• [PROVIDED RECORDS]:
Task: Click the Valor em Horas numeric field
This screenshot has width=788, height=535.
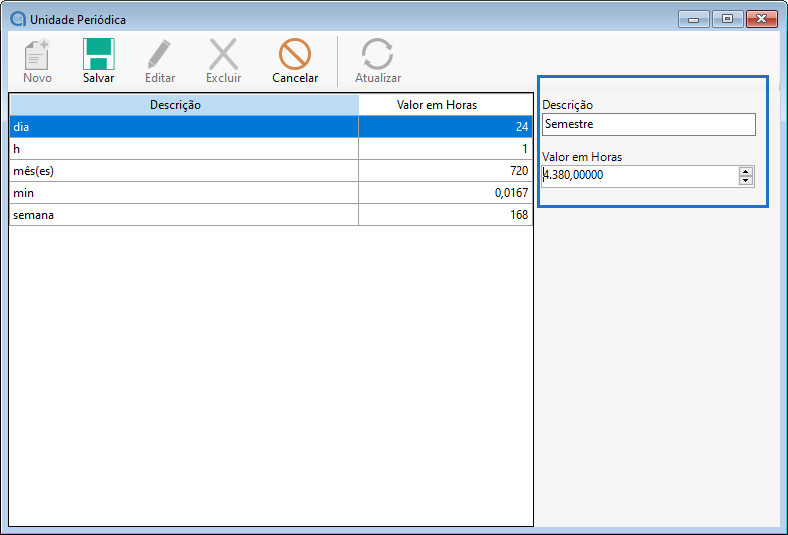Action: coord(638,176)
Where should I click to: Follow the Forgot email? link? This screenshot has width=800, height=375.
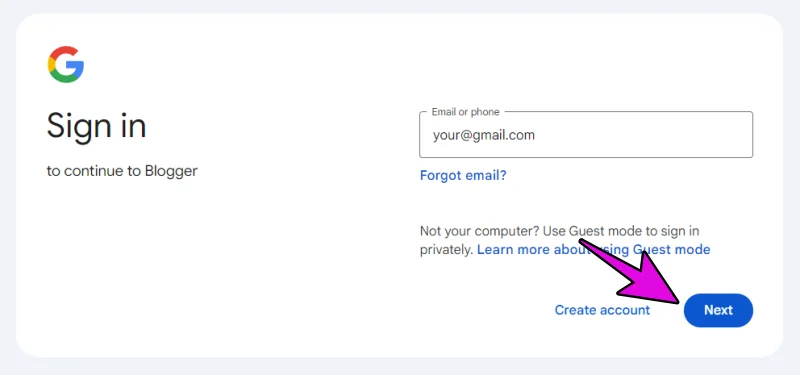tap(463, 176)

• [TRY IT]: Produce an exact copy of only those lines that run from the line with "This screenshot has width=788, height=535." to the final line of the records, including both; exclude images.

• [COMPLETED TASK]:
This screenshot has width=788, height=535.
Action: coord(638,176)
Where should I click to: Follow the Forgot email? link? This screenshot has width=800, height=375.
tap(463, 176)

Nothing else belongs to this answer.